Texte cité:
↓
Rien n'est plus exaltant que l'acteur qui entre dans le personnage, comprenant ce que recherche son metteur en scène. Il peut devenir ce personnage très vite ou mettre du temps à l'acquérir. Peu importe ! S'il ne trouve pas, ce sera à tout jamais un manque terrible pour lui, pour le metteur en scène et pour la pièce elle-même. L'acteur porte le texte, le sublime ou en atténue sa valeur s'il n'a pas saisi le sens. Ou pire, s'il ne parvient pas à entrer dans le personnage. Le bonheur vient naturellement de cet instant magique où l'acteur devient précisément le "désir" de l'auteur-metteur en scène.
Il n'y a pas de parallèle entre des acteurs qui jouent ta pièce et des joueurs qui jouent à tes jeux, car dans un premier cas, les acteurs interprètent ton texte et que dans l'autre, ils sont à la fois spectateurs et acteurs. Or, jamais un comédien ne doit être spectateur lorsqu'il joue. En revanche, l'auteur de jeux conçoit du plaisir lorsqu'il voit le public s'amuser ou se passionner devant l'objet ludique qu'il a imaginé.
8) As-tu eu des périodes creuses en tant qu’auteur de jeux (projets qui n’aboutissent pas, refus d’éditeurs, peu de ventes, etc…) et comment l’as-tu vécu ?
Pour les raisons qui suivent, je n'ai pas de périodes creuses en tant qu'auteur :
-Entre l'idée de départ, la création, le développement, la recherche d'un potentiel éditeur, la fabrication et l'édition elle-même, il se passe facilement un à trois ans.
↑
Données disponibles:
↓
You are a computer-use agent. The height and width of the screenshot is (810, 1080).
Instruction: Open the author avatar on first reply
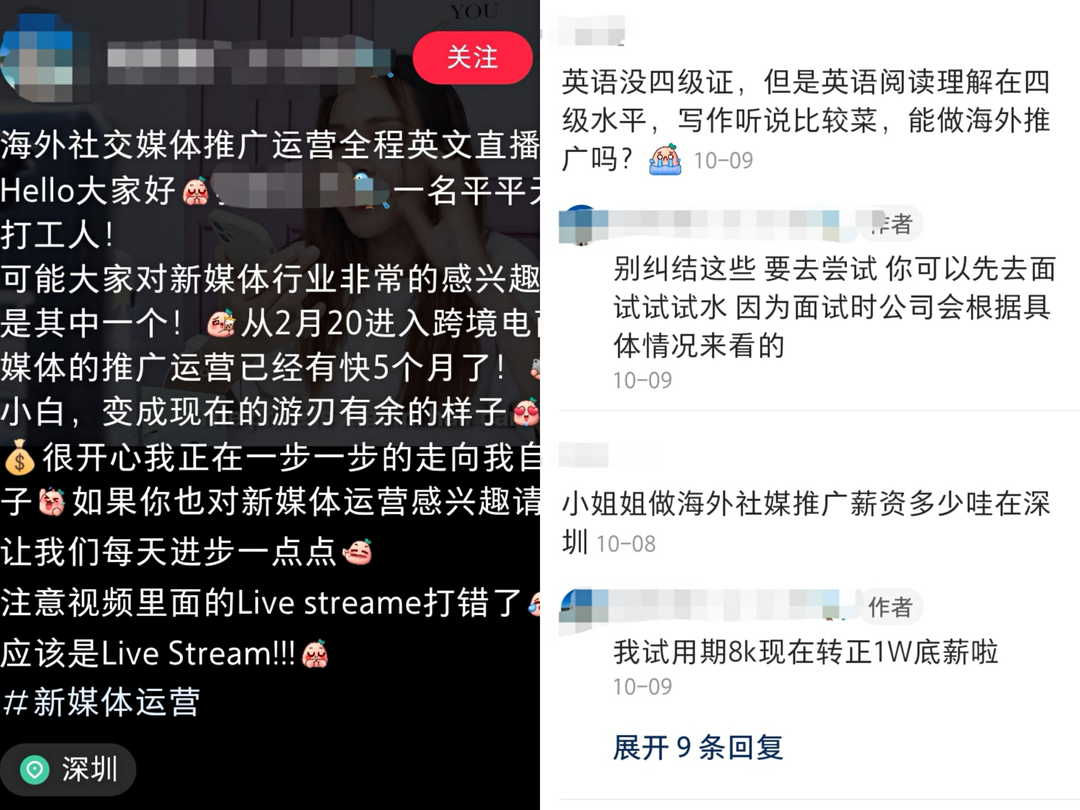pyautogui.click(x=577, y=225)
↑
Objectif fixé: Recopiez mot pour mot le passage du texte cité qui va de « Pour les raisons » jusqu'à « à trois ans. » inclus.

Réponse finale:
Pour les raisons qui suivent, je n'ai pas de périodes creuses en tant qu'auteur :
-Entre l'idée de départ, la création, le développement, la recherche d'un potentiel éditeur, la fabrication et l'édition elle-même, il se passe facilement un à trois ans.